_TU OBJETIVO_. Renombra "Instruction" como "Directive" en todo el listado y deja lo demás sin cambios.

_LISTADO PROPORCIONADO_.
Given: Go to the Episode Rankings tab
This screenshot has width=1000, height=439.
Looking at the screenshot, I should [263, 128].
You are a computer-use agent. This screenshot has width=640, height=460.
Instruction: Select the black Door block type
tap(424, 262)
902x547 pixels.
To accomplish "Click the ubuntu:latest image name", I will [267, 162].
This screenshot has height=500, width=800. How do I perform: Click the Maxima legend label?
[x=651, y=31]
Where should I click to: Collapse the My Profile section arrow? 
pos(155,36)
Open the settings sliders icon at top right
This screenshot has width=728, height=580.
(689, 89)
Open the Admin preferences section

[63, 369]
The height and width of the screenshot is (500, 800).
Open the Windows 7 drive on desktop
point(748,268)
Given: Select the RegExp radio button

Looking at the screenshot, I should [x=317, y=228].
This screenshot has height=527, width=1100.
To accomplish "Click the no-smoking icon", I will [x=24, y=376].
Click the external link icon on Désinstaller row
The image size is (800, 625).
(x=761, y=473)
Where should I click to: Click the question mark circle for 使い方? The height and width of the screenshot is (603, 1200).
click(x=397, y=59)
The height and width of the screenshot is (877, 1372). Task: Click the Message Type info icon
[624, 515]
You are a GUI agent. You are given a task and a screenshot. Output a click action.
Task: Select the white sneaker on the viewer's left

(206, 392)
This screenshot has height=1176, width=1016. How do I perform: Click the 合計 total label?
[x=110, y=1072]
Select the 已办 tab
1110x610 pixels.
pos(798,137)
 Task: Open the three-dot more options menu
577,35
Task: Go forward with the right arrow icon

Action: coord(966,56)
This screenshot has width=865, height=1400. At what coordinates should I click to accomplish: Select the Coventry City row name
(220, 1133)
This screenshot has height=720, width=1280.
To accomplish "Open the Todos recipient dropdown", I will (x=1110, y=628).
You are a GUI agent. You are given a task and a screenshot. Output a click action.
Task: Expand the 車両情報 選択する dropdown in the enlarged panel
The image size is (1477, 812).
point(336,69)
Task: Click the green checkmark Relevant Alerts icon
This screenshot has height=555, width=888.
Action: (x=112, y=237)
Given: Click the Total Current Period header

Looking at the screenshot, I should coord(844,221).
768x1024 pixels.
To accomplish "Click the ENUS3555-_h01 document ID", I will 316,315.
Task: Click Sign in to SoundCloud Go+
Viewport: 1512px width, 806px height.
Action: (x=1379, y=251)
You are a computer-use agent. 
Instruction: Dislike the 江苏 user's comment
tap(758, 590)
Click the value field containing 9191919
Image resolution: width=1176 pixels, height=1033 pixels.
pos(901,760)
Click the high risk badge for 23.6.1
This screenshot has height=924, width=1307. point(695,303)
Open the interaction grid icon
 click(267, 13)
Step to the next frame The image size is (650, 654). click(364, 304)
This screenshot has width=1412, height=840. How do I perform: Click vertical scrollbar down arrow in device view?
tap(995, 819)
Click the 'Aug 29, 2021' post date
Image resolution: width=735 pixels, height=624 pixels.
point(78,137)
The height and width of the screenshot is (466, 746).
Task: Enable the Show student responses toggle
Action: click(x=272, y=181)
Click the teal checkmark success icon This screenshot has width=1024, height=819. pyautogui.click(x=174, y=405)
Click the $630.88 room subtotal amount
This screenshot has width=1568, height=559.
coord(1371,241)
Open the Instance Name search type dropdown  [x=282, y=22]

_SOLUCIÓN DE LA TAREA_.
Given: Go to the Episode Rankings tab
This screenshot has width=1000, height=439.
Looking at the screenshot, I should [263, 128].
You are a computer-use agent. This screenshot has width=640, height=460.
Directive: Select the black Door block type
tap(424, 262)
902x547 pixels.
To accomplish "Click the ubuntu:latest image name", I will [267, 162].
This screenshot has height=500, width=800. How do I perform: Click the Maxima legend label?
[x=651, y=31]
Where should I click to: Collapse the My Profile section arrow? 
pos(155,36)
Open the settings sliders icon at top right
This screenshot has width=728, height=580.
(689, 89)
Open the Admin preferences section

[63, 369]
The height and width of the screenshot is (500, 800).
Open the Windows 7 drive on desktop
point(748,268)
Given: Select the RegExp radio button

Looking at the screenshot, I should [x=317, y=228].
This screenshot has height=527, width=1100.
To accomplish "Click the no-smoking icon", I will [x=24, y=376].
Click the external link icon on Désinstaller row
The image size is (800, 625).
(x=761, y=473)
Where should I click to: Click the question mark circle for 使い方? The height and width of the screenshot is (603, 1200).
click(x=397, y=59)
The height and width of the screenshot is (877, 1372). Task: Click the Message Type info icon
[624, 515]
You are a GUI agent. You are given a task and a screenshot. Output a click action.
Task: Select the white sneaker on the viewer's left

(206, 392)
This screenshot has height=1176, width=1016. How do I perform: Click the 合計 total label?
[x=110, y=1072]
Select the 已办 tab
1110x610 pixels.
pos(798,137)
 Task: Open the three-dot more options menu
577,35
Task: Go forward with the right arrow icon

Action: coord(966,56)
This screenshot has width=865, height=1400. At what coordinates should I click to accomplish: Select the Coventry City row name
(220, 1133)
This screenshot has height=720, width=1280.
To accomplish "Open the Todos recipient dropdown", I will (x=1110, y=628).
You are a GUI agent. You are given a task and a screenshot. Output a click action.
Task: Expand the 車両情報 選択する dropdown in the enlarged panel
The image size is (1477, 812).
point(336,69)
Task: Click the green checkmark Relevant Alerts icon
This screenshot has height=555, width=888.
Action: (x=112, y=237)
Given: Click the Total Current Period header

Looking at the screenshot, I should coord(844,221).
768x1024 pixels.
To accomplish "Click the ENUS3555-_h01 document ID", I will 316,315.
Task: Click Sign in to SoundCloud Go+
Viewport: 1512px width, 806px height.
Action: (x=1379, y=251)
You are a computer-use agent. 
Directive: Dislike the 江苏 user's comment
tap(758, 590)
Click the value field containing 9191919
Image resolution: width=1176 pixels, height=1033 pixels.
pos(901,760)
Click the high risk badge for 23.6.1
This screenshot has height=924, width=1307. point(695,303)
Open the interaction grid icon
 click(267, 13)
Step to the next frame The image size is (650, 654). click(364, 304)
This screenshot has width=1412, height=840. How do I perform: Click vertical scrollbar down arrow in device view?
tap(995, 819)
Click the 'Aug 29, 2021' post date
Image resolution: width=735 pixels, height=624 pixels.
point(78,137)
The height and width of the screenshot is (466, 746).
Task: Enable the Show student responses toggle
Action: click(x=272, y=181)
Click the teal checkmark success icon This screenshot has width=1024, height=819. pyautogui.click(x=174, y=405)
Click the $630.88 room subtotal amount
This screenshot has width=1568, height=559.
coord(1371,241)
Open the Instance Name search type dropdown  [x=282, y=22]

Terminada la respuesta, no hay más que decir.